Objective: Rewrite the data below with "Image resolution" changed to "Screenshot size" everywhere it appears, keeping every other line and word the same. Leave the pictures out of your answer.

Data for processing:
○ ○ ○ ○ ○

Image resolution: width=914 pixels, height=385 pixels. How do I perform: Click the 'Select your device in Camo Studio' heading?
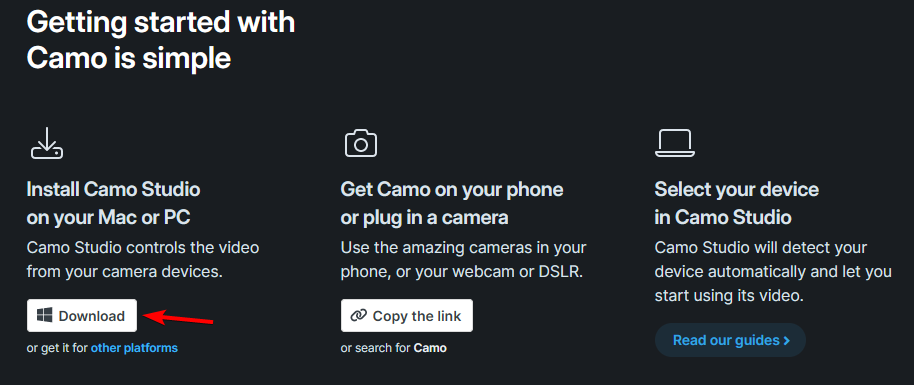click(737, 204)
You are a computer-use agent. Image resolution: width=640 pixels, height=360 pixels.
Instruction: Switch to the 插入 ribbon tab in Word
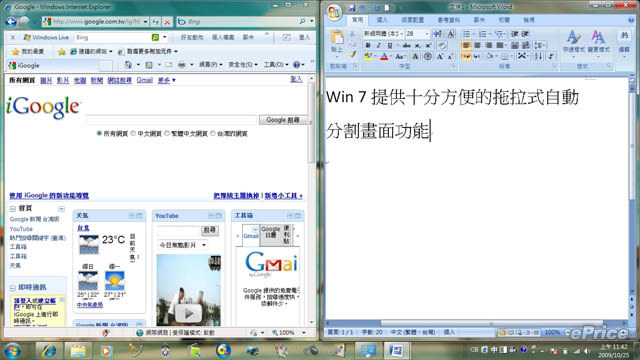[x=382, y=20]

○ ○ ○ ○ ○

Final answer:
Screenshot size: width=914 pixels, height=385 pixels. How do I perform: Click the 'Select your device in Camo Studio' heading?
click(737, 204)
You are a computer-use agent. Screenshot size: width=640 pixels, height=360 pixels.
Instruction: Switch to the 插入 ribbon tab in Word
[x=382, y=20]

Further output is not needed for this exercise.